É que… eu estava lá, meus amigos! Eu presenciei o nascer dessa estrela. Eu e todos vós estávamos lá. Porque este amor que habita na minha alma e na vossa alma é feito da própria energia revolucionária do Luiz Caldas, dos sonhos concretizados do Flávio Ramos, da poesia da estrela solitária do Augusto Frederico Schmidt… Este amor é feito das superstições do Carlito Rocha, das obsessões do João Saldanha, dos gols fantásticos do Heleno de Freitas, dos dribles absurdos do Mané Garrincha…
Este amor que habita a nossa alma é tão radical quanto foi o Botafogo em 1911 ao abandonar a liga para defender Abelardo De Lamare, arriscando a própria extinção. O acontecimento que decidiria qualquer clube a mudar de rumo tornou o Botafogo ainda mais irredutível na sua decisão. Muita gente não entendeu o Botafogo, porque o avaliou pelos padrões dos outros clubes e os nossos padrões eram únicos e inimitáveis.

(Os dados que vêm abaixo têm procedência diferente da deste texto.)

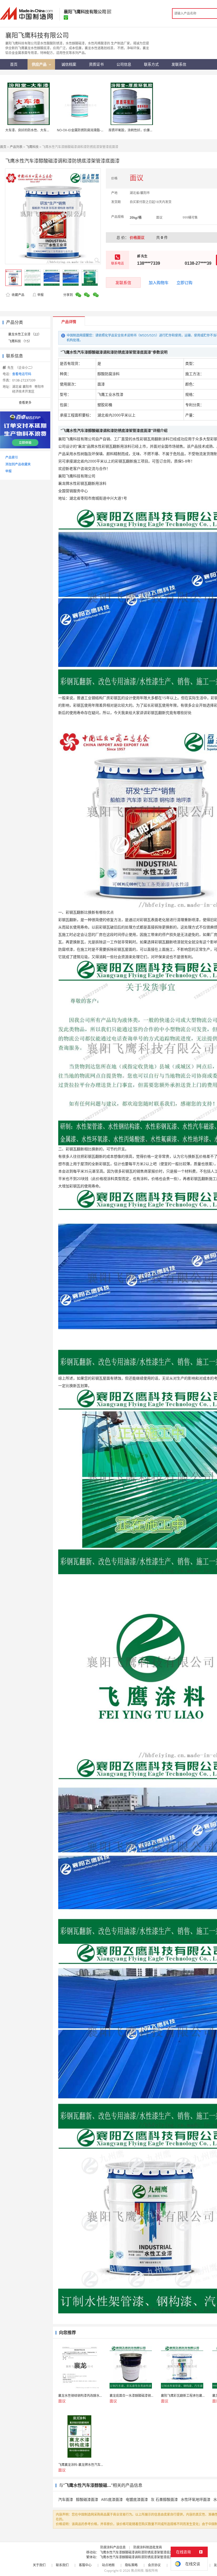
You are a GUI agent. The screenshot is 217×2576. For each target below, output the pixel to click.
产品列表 (16, 147)
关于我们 (39, 2565)
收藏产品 (17, 295)
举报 (40, 295)
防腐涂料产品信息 (113, 2547)
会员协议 (154, 2565)
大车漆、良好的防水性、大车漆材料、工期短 (37, 130)
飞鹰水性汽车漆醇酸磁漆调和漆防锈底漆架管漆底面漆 (138, 2552)
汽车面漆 (65, 2499)
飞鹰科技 (32, 147)
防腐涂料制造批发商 (147, 2547)
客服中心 (85, 2565)
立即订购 (184, 282)
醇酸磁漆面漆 (87, 2499)
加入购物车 (159, 282)
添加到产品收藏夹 (18, 464)
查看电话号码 (21, 374)
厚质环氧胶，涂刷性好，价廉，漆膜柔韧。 (138, 130)
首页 (3, 147)
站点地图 (108, 2565)
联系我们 (62, 2565)
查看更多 (25, 402)
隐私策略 (131, 2565)
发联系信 (123, 282)
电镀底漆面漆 (137, 2499)
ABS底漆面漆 (112, 2499)
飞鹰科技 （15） (20, 341)
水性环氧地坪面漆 (195, 2499)
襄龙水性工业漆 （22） (24, 334)
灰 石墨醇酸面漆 (164, 2499)
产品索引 (11, 457)
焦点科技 (137, 2570)
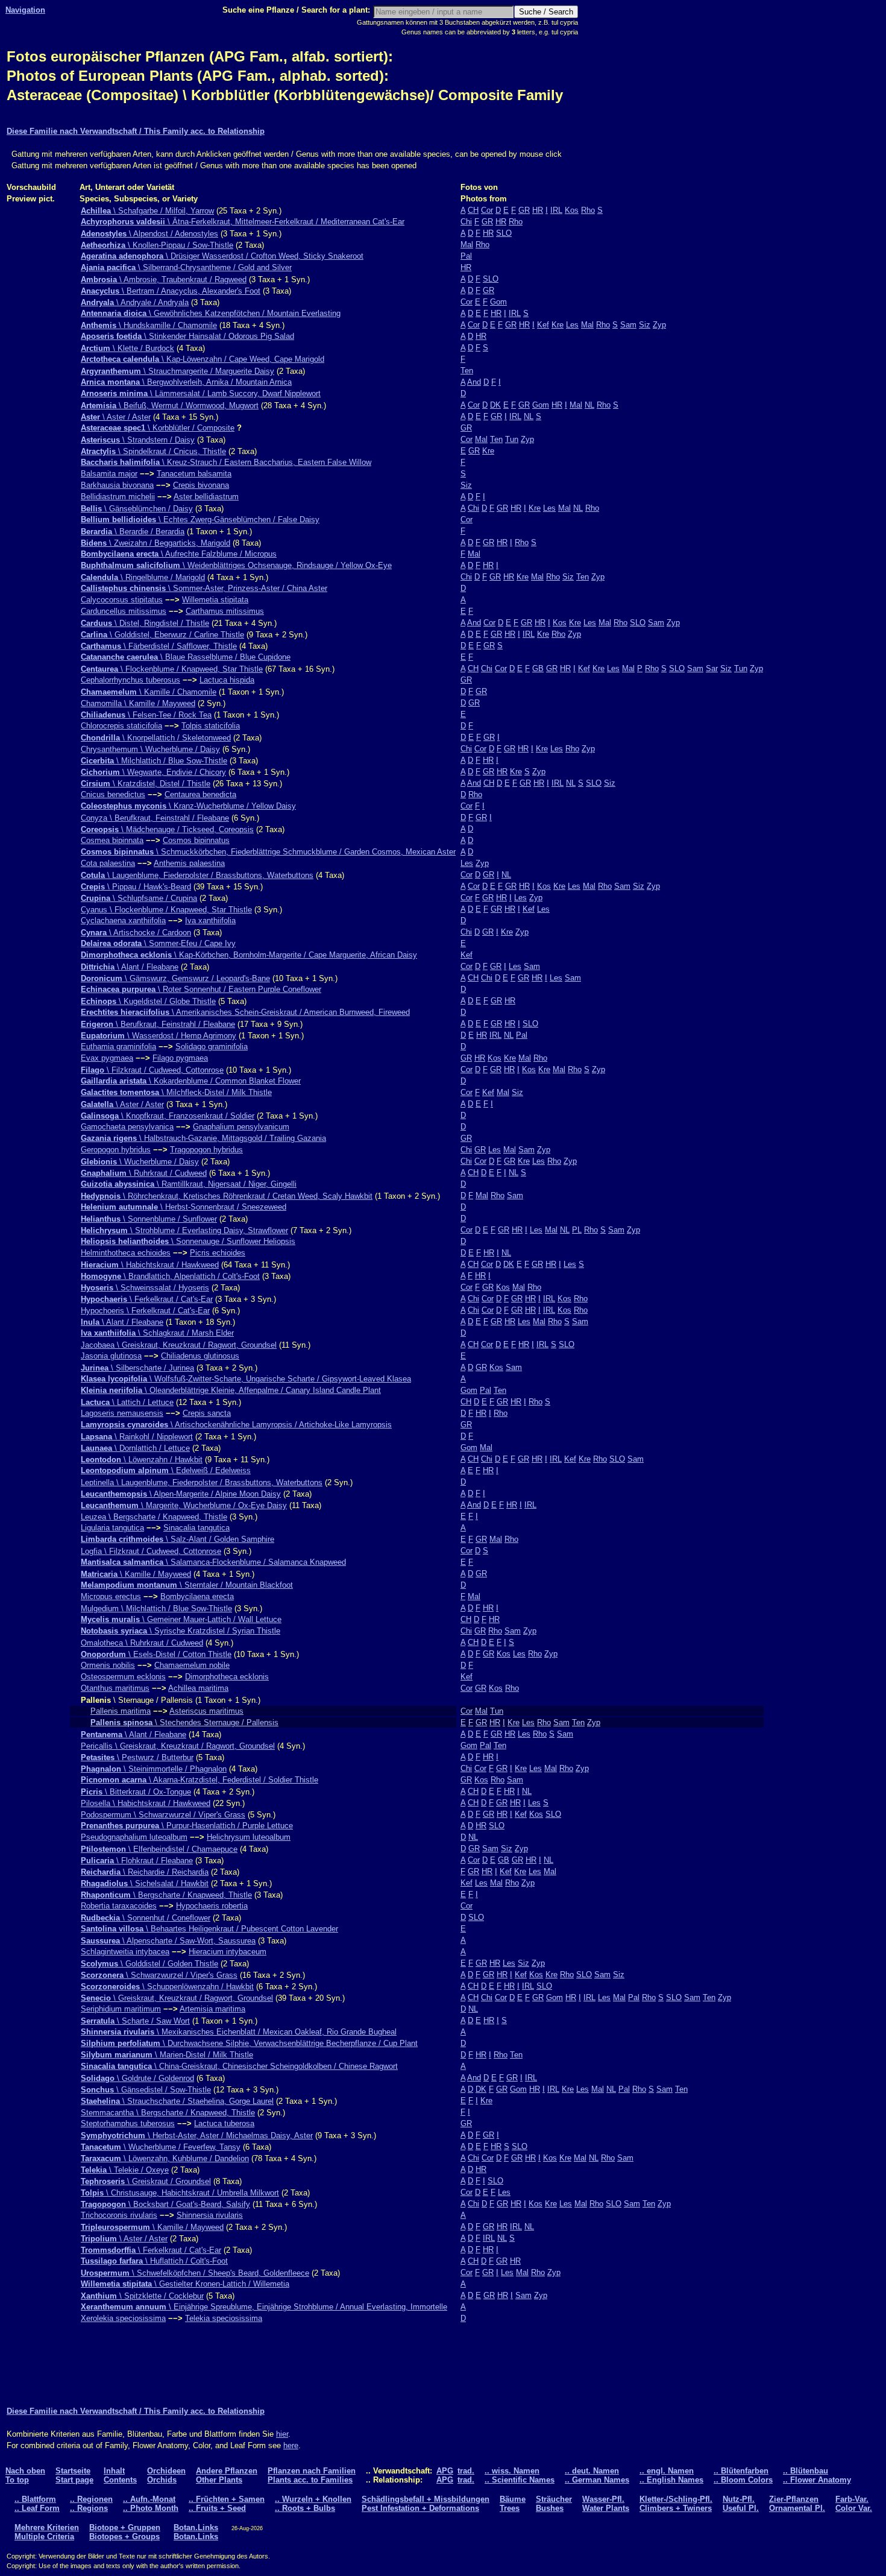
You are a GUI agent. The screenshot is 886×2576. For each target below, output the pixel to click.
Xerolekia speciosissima (123, 2318)
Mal (466, 244)
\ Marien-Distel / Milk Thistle (167, 2054)
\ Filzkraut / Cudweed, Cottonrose (152, 1070)
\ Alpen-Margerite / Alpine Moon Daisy (181, 1493)
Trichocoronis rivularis (119, 2215)
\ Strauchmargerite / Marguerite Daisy (177, 371)
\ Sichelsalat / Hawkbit (145, 1883)
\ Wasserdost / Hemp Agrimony (158, 1035)
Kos (572, 210)
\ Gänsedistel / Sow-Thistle (146, 2089)
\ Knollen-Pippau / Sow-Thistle (157, 245)
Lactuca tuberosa (224, 2123)
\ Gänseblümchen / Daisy (137, 508)
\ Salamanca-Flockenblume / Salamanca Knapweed (213, 1562)
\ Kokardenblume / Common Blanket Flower (191, 1080)
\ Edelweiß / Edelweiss (166, 1470)
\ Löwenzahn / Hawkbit (142, 1459)
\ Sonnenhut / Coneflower (145, 1917)
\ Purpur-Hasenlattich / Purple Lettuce (187, 1825)
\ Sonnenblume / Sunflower (149, 1218)
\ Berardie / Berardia (132, 531)
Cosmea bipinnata (112, 840)
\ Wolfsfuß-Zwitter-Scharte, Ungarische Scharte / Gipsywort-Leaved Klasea (246, 1378)
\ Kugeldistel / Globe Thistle (148, 1001)
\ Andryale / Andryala (135, 302)
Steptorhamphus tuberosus (128, 2123)
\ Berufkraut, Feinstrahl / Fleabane (158, 1024)
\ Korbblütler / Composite (157, 427)
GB (538, 668)
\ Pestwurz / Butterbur (137, 1757)
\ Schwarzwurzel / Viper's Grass (159, 1975)
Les (572, 324)
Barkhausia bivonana (117, 485)
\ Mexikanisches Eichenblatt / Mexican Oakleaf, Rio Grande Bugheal (239, 2031)
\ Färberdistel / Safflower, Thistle (159, 646)
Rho (588, 210)
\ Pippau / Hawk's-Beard (136, 886)
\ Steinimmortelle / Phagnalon (154, 1768)
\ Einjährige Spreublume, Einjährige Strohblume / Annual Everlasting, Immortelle (264, 2306)
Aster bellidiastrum (206, 496)
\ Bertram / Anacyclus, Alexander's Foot (170, 290)
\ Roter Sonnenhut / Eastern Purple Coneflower (201, 989)
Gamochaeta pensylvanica (127, 1126)
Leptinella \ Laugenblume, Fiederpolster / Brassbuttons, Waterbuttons (201, 1482)
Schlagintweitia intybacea (125, 1951)
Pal (466, 255)
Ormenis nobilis (108, 1665)
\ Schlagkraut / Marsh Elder (157, 1332)
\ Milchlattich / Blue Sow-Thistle (154, 760)
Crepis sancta (207, 1413)
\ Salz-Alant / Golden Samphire (177, 1539)
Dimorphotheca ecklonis (227, 1676)
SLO (504, 233)
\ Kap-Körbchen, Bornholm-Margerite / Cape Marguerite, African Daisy (249, 954)
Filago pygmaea (180, 1057)
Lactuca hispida (227, 679)
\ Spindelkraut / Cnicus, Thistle (153, 451)
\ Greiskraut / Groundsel (146, 2181)
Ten (466, 370)
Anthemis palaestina (189, 863)
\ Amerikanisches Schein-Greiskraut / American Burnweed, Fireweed (245, 1012)
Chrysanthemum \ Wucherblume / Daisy (150, 749)
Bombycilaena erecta (197, 1596)
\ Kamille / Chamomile (148, 691)
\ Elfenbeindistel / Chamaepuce (159, 1849)
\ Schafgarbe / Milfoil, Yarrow (147, 210)
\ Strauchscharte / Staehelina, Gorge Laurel (177, 2101)
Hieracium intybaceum (227, 1951)
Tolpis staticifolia (210, 725)
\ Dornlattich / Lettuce (135, 1448)
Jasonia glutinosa (111, 1355)
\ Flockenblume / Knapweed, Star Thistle (172, 669)
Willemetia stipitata (215, 599)
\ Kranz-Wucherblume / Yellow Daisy (188, 805)
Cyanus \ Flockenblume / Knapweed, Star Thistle (166, 909)
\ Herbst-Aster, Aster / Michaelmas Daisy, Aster (197, 2135)
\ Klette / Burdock (127, 348)
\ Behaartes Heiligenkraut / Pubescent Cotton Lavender (209, 1928)
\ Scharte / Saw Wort (135, 2020)
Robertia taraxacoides (119, 1905)
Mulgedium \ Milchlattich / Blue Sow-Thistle (156, 1608)
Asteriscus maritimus (206, 1711)
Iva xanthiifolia (210, 920)
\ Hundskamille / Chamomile (149, 325)
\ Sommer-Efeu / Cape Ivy (158, 943)
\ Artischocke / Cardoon (136, 932)
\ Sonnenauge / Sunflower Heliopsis (188, 1241)
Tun (511, 439)
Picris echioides (217, 1252)
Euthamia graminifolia (118, 1046)
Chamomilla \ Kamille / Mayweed (138, 703)
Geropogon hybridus (116, 1149)
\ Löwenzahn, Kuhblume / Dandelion (165, 2158)
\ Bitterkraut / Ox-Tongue (136, 1791)
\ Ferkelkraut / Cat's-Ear (147, 1299)
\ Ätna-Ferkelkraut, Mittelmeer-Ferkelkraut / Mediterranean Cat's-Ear (242, 221)
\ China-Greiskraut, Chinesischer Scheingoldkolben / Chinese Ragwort (239, 2066)
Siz (644, 324)
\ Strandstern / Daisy (138, 439)
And (474, 382)
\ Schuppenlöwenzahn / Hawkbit (167, 1986)
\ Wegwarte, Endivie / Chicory (153, 772)
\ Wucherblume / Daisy (140, 1161)
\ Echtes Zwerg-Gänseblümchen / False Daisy (200, 519)
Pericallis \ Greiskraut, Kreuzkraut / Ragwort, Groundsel (178, 1745)
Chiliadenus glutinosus (200, 1355)
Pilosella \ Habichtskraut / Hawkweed (145, 1803)
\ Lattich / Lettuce (127, 1402)
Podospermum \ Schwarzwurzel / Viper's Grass (163, 1814)
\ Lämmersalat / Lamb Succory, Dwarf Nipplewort (201, 393)
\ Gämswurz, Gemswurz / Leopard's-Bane (175, 978)
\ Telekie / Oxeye (125, 2169)
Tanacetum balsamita (194, 473)
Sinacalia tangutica (196, 1527)
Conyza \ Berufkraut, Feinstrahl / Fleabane (155, 817)
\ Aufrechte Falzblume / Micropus (179, 553)
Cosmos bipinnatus (196, 840)
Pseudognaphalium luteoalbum (134, 1837)
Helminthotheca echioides (126, 1252)
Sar (712, 668)
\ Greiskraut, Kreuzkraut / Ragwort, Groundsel (177, 1998)
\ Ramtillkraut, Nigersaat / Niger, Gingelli (189, 1184)
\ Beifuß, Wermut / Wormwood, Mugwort (170, 405)
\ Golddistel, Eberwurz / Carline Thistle (162, 634)
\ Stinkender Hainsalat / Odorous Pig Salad (187, 336)
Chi (466, 221)
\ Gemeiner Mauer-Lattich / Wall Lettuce (181, 1619)
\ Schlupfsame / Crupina (139, 898)
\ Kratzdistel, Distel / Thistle (145, 783)
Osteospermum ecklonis (123, 1676)
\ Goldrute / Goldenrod (137, 2078)
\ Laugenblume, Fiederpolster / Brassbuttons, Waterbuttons (197, 875)
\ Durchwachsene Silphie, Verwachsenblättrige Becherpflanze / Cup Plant (249, 2043)
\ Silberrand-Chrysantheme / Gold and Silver (186, 267)
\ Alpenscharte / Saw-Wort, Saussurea (168, 1940)
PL (577, 1229)
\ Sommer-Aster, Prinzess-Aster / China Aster (204, 588)
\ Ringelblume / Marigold (143, 577)
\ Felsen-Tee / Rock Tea (146, 714)
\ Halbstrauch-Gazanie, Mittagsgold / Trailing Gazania (203, 1138)
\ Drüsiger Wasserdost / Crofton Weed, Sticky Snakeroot (222, 255)
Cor (487, 210)
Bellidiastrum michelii (118, 496)
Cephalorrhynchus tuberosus (130, 679)
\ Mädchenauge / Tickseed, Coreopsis (167, 829)
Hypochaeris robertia (212, 1905)
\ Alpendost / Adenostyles (149, 233)
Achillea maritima (198, 1688)
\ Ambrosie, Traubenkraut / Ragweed (164, 279)
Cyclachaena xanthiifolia (123, 920)
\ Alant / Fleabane (129, 966)
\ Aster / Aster (116, 416)
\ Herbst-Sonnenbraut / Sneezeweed (183, 1206)
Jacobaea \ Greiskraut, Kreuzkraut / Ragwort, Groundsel (179, 1345)
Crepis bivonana (201, 485)
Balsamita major (109, 473)
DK (495, 404)
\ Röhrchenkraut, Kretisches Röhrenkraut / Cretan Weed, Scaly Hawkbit (226, 1196)
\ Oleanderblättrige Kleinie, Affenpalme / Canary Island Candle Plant (231, 1390)
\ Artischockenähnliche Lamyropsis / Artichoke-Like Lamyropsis (236, 1424)
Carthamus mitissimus (225, 611)
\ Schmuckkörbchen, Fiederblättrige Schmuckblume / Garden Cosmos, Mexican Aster (268, 851)
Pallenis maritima (120, 1711)
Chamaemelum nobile (192, 1665)
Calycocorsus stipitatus (122, 599)
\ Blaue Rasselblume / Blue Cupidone (186, 656)
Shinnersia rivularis (210, 2215)
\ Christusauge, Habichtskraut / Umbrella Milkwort (180, 2192)
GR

O Botafogo significava, primeiro, uma união de remadores que puseram em jogo a própria vida – e alguns perderam-na –, depois, uma união de rapazes que tinham a honra acima de tudo, como se fossem um só. E, como dizia Mário Filho, “Abelardo De Lamare era um deles, era eles também, era o Botafogo.” – Éramos nós!
Hoje, em
mais uma hora difícil para todos os botafoguenses, urge mostrar quem é o
Botafogo, urge entrelaçar todos, desde o topo ao torcedor anônimo – PORQUE O
BOTAFOGO SOMOS TODOS NÓS!
10 comentários:
Grande Ruy,
Excelente momento para relembrar a Belíssima mensagem, principalmente em um momento tão complicado que os péssimos dirigentes colocam o Nosso Amado Botafogo!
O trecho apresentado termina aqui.